Bandwidth Results for GeForce 8800 GTX on old Mac Clarifying Device to Host BW Results

I recently installed the 8800 GTX card on my old Mac Pro (has PCIe Gen1 connector).

The “bandwidthTest” compiled from the toolkit gave the following result

Quick Mode
Host to Device Bandwidth for Pageable memory
.
Transfer Size (Bytes) Bandwidth(MB/s)
33554432 1489.4

Quick Mode
Device to Host Bandwidth for Pageable memory
.
Transfer Size (Bytes) Bandwidth(MB/s)
33554432 1222.8

Quick Mode
Device to Device Bandwidth
.
Transfer Size (Bytes) Bandwidth(MB/s)
33554432 44425.9

&&&& Test PASSED

Since the old Mac Pro is x16 Gen1, I was expecting close to 4 GB/sec bandwidth. I only see around 1.2GB/sec to 1.5GB/sec.
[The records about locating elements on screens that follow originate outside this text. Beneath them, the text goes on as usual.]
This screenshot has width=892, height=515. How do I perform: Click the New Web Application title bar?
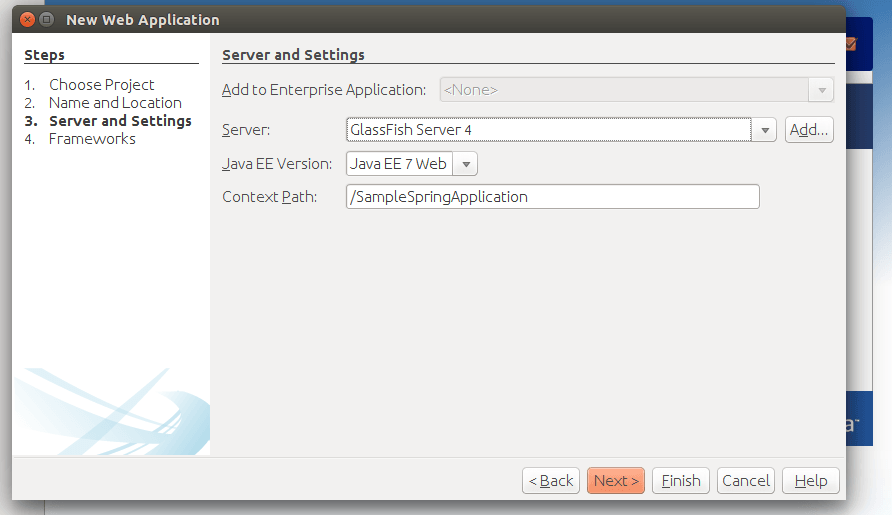[x=400, y=20]
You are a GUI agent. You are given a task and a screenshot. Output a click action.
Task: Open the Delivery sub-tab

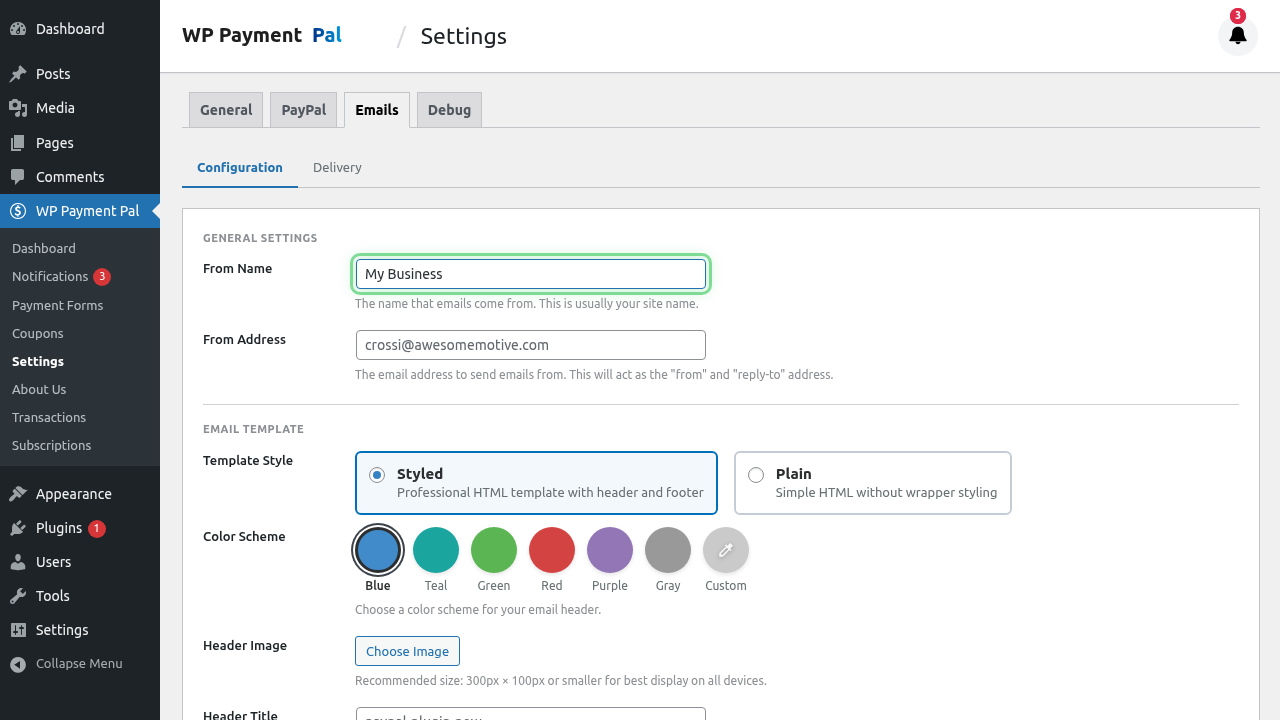pos(337,168)
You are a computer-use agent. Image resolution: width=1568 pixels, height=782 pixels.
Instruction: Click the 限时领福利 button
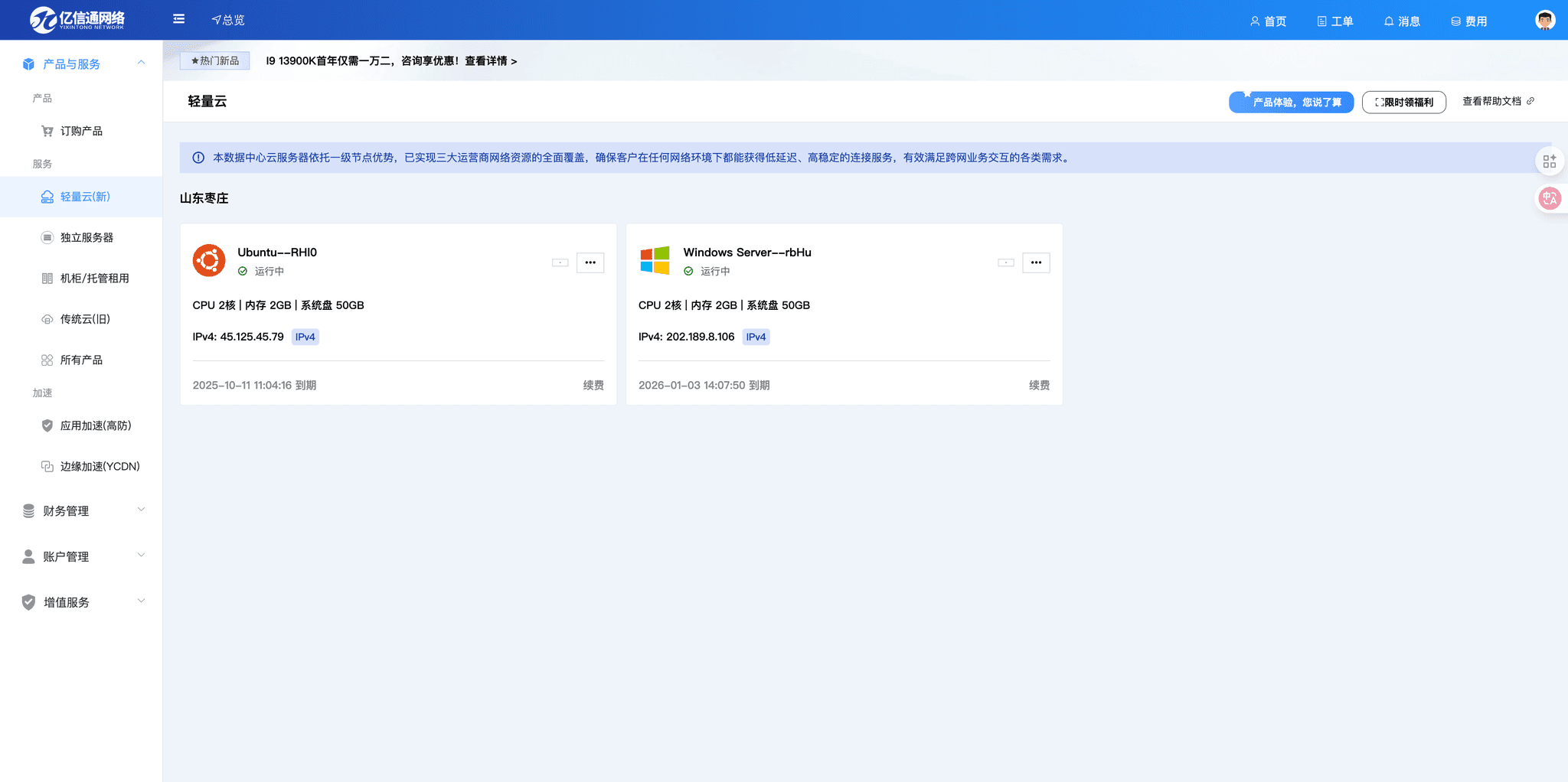[x=1403, y=102]
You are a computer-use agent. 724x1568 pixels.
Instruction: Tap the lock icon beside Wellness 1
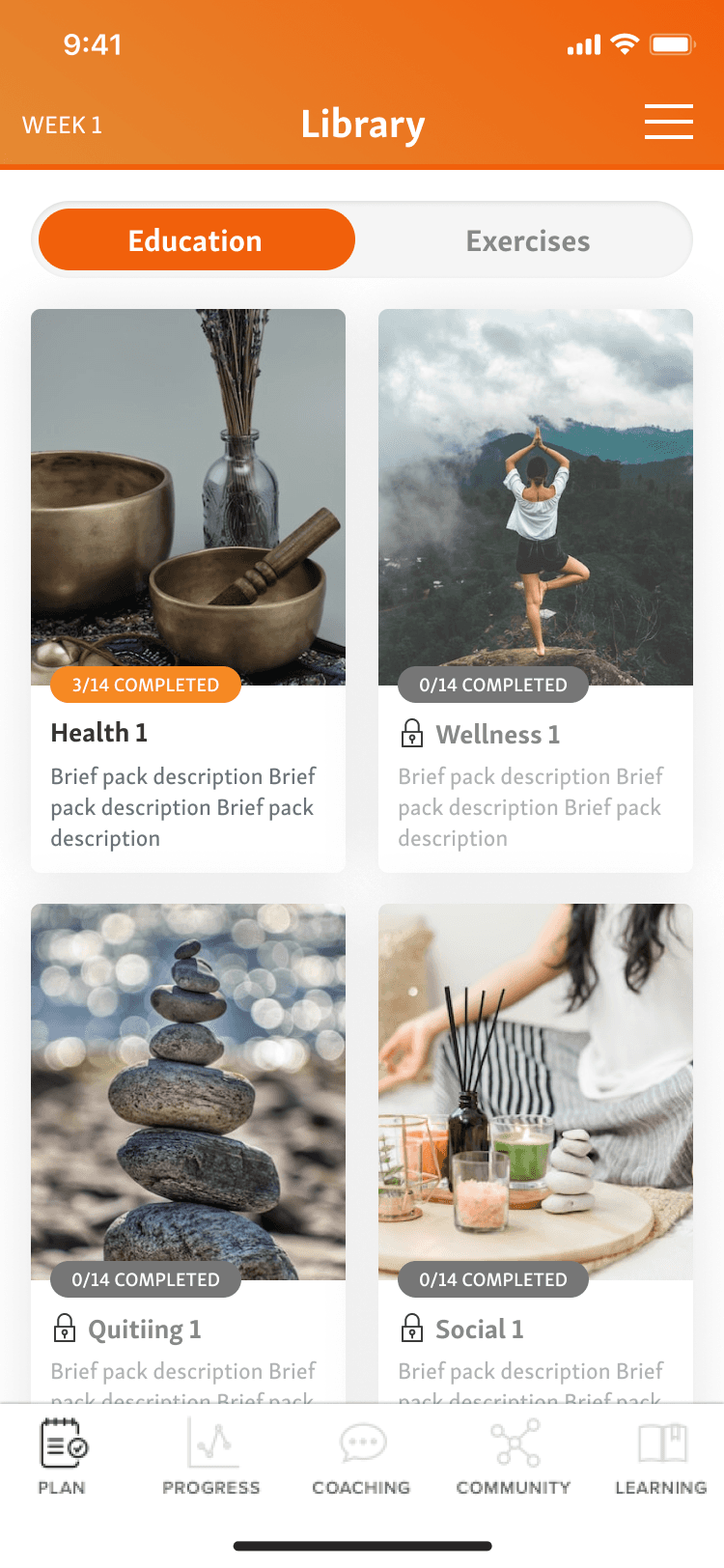coord(412,734)
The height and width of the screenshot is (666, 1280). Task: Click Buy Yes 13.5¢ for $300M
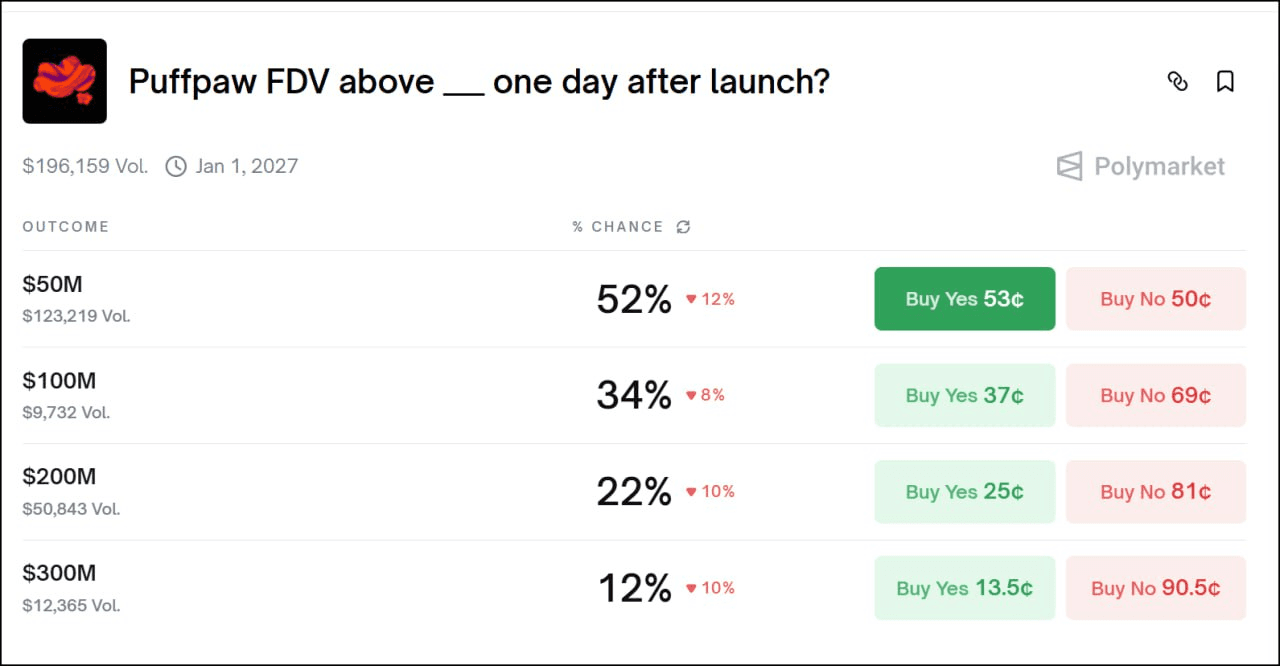pyautogui.click(x=964, y=588)
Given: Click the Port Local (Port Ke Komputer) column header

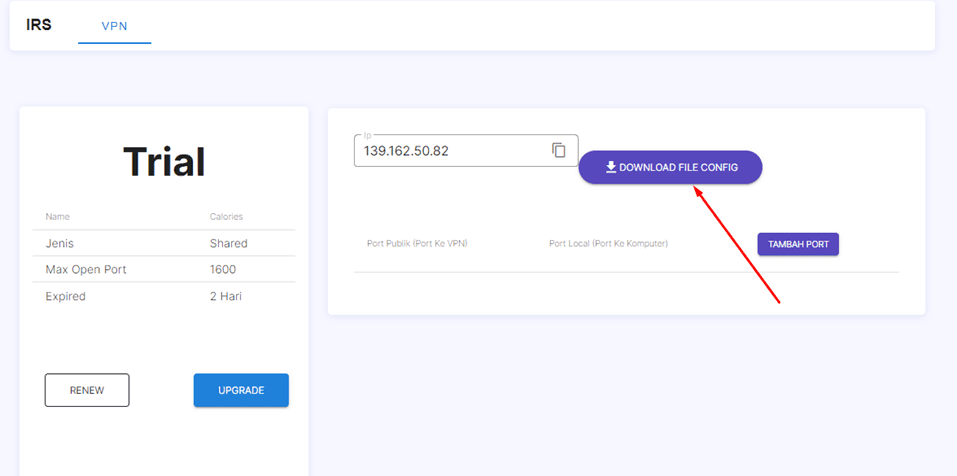Looking at the screenshot, I should click(608, 244).
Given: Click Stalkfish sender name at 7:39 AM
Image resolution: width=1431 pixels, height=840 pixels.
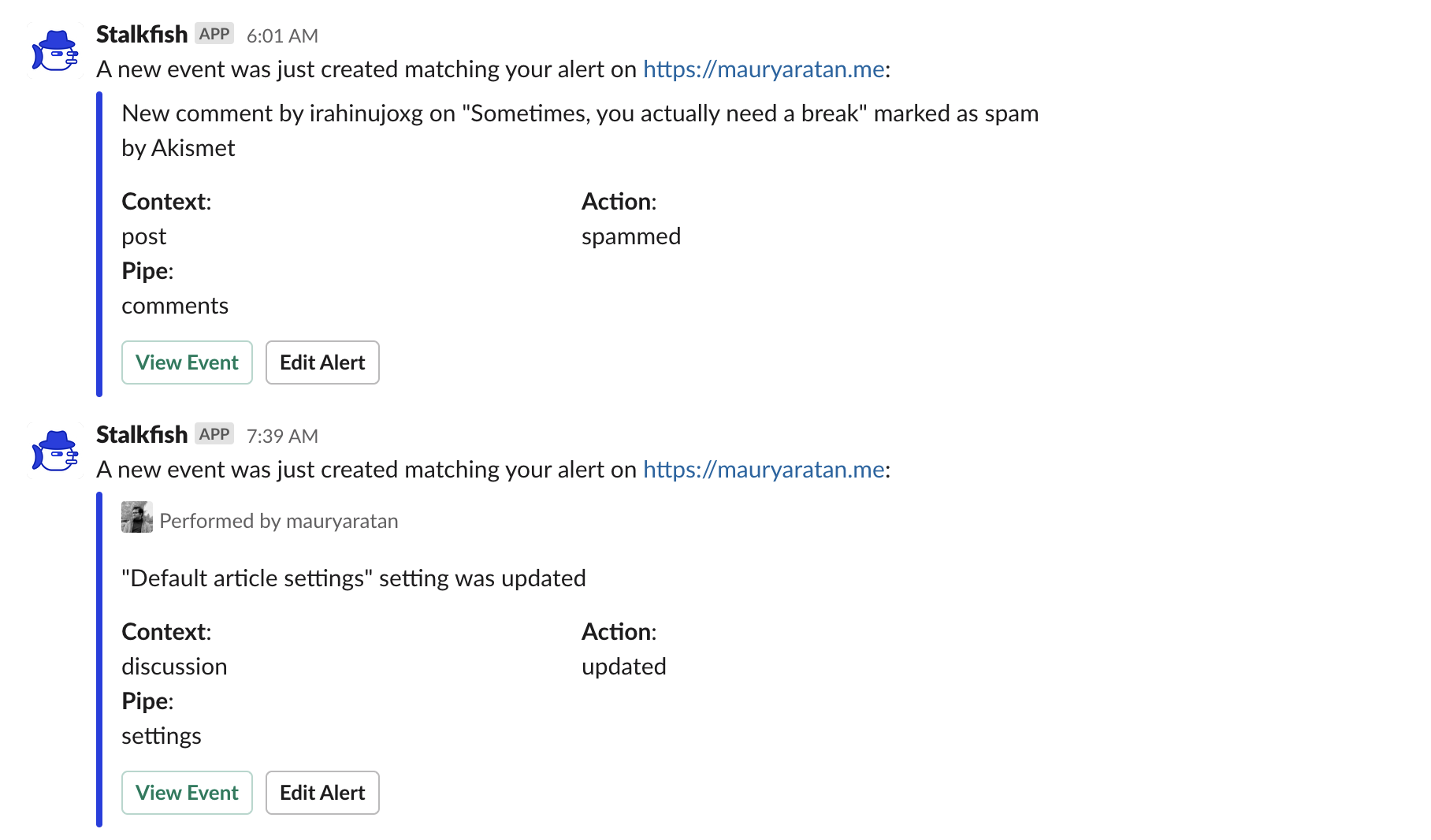Looking at the screenshot, I should click(x=142, y=435).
I was wondering if you have observed the same results.

This is normal for pageable memory (at least on Linux systems). Try running the bandwidth test with --memory=pinned. You can allocate pinned memory in your application using cudaMallocHost().

More surprising to me is your Device-to-Device bandwidth. We see 70700 MB/sec on our 8800 GTX cards installed in a Linux server, and I would expect that number to be mostly independent of operating system.

Thanks. That explains it. Tried with --memory=pinned that you suggested, now I get 2.5GB/sec to 3.1GB/sec bandwidth. Seems reasonable.

I am still getting 44253 MB/sec. I need to investigate this. Should be independent of whether the card has PCIe Gen1 or Gen2 interface.

Are you using a 8800 GTX or a GT?
The GT has a 256 bit memory controller ( compared to the 378 of the GTX), so the 44GB/s are expected. The device to device bandwidth is not related to Gen1 or Gen2 interface.

BTW peak data transfer on a Gen1 x16 is 3.2 GB/s (due to the PCI-e 8/10 encoding), so with pinned memory you are very close to the limit.

Like Hillary, I misspoke. The card on my old Mac Pro is 8800 GT. Its global memory BW is 57.6 GB/sec. The 8800 GTX card’s global memory BW is 86.4 GB/sec. So the number 44253 MB/sec seems reasonable.